Sean starts laughing, and at first I’m horrified that he’s laughing at me. When he gets to the bed, he rips away the sheets and pulls me to my feet and walks me to the window. I stumble along, letting him lead me, worried that his neighbors will see my naked body. Sean pulls me in front of him and then does the last thing I expect and pushes against my back, forcing my skin to the glass.
I gasp and try to shrink back, but he holds me there and whispers in my ear. “How does it feel?” My heart is pounding, my nipples pucker from the cold, and I feel like I’m being displayed like a piece of meat. He presses his hips against my back letting me feel how ready he is. “Answer me, Avery. Tell me if you like this or not.”
Swallowing hard, I look over my shoulder at him, and nod. “It’s cold and wrong, and if you fucked me against the glass, I’d come in a second because we shouldn’t do it—but I like it.”
“Is that so?”
I nod again and try to wiggle away from him. My boobs are going to be frozen solid, plus I’m pretty sure I see people down there. “Sean?”

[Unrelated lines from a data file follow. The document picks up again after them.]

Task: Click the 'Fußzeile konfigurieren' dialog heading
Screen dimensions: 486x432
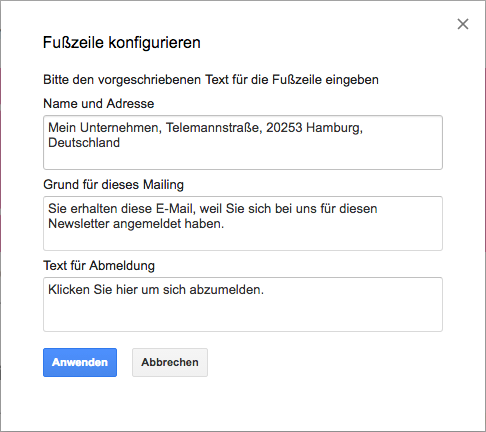Action: [x=122, y=43]
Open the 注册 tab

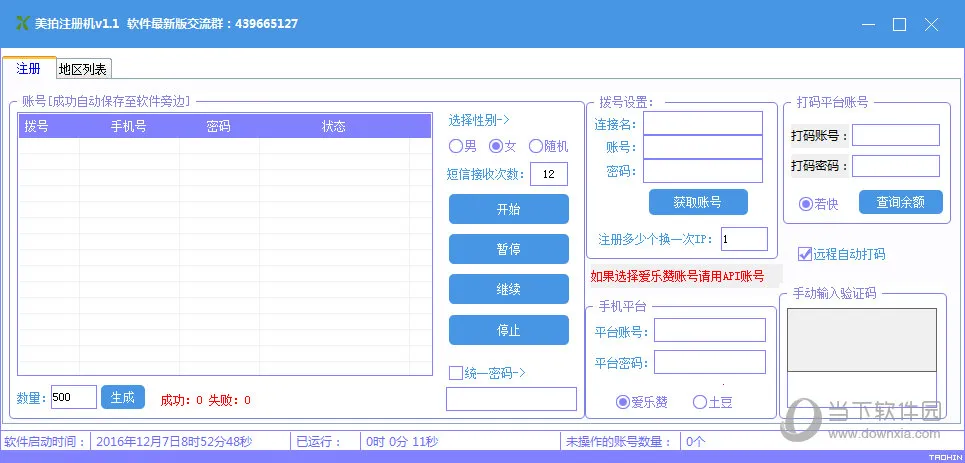tap(29, 68)
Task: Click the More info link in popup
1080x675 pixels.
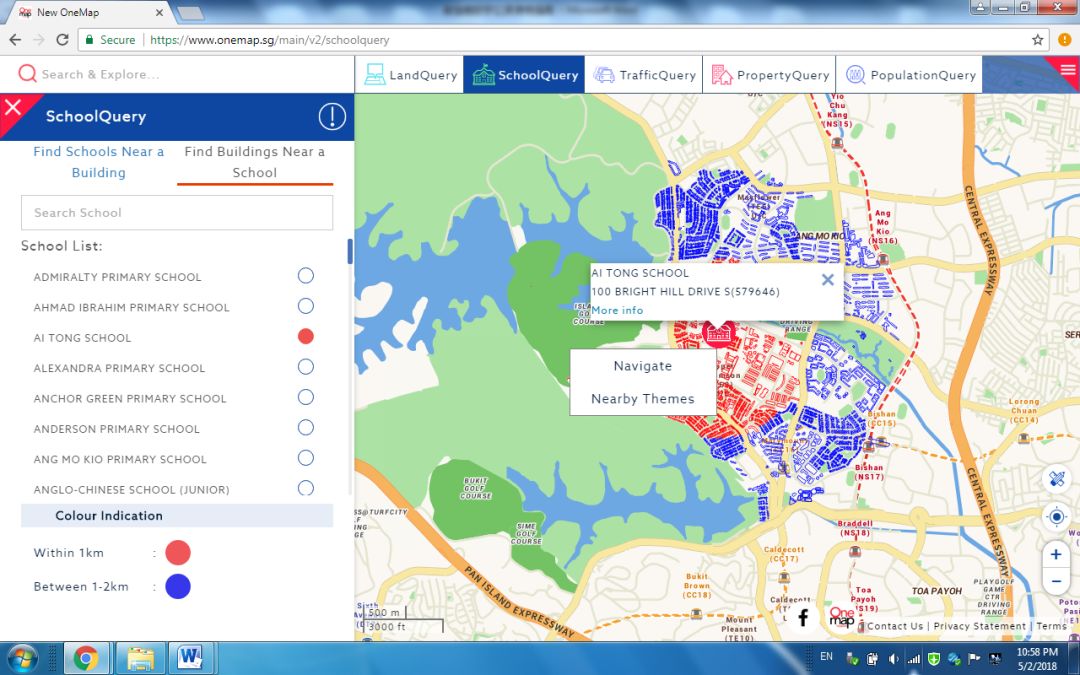Action: [x=617, y=310]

He doesn’t release me. Instead he holds me in place, revealing every last inch of me to whoever is walking below. His lips find my neck and my tension eases. He whispers, “You want this, don’t you? You want me to pin you to the glass and fuck you until you fall to your knees.” I nod, but refuse to think about the repercussions, which Sean likes. “Don’t think, just feel, Avery. Do what feels right and if this feels right, do it.”
Before I can speak, he has his pants undone and I feel his hot dick slide across my backside before he shifts my hips and forces himself inside my wet folds. Sean has me on display as he pounds into me, harder and faster, while pressing me to the glass. His hands tangle in my hair and pull it back, so I’m looking up at the sky. Coils of lust build deep within me and travel through my body, making me gasp and beg for more. He pulls my hair harder and pushes deeper, forcing my climax to erupt in vocalized pleasure. I claw at the glass as my body clutches and releases Sean’s girth over and over again.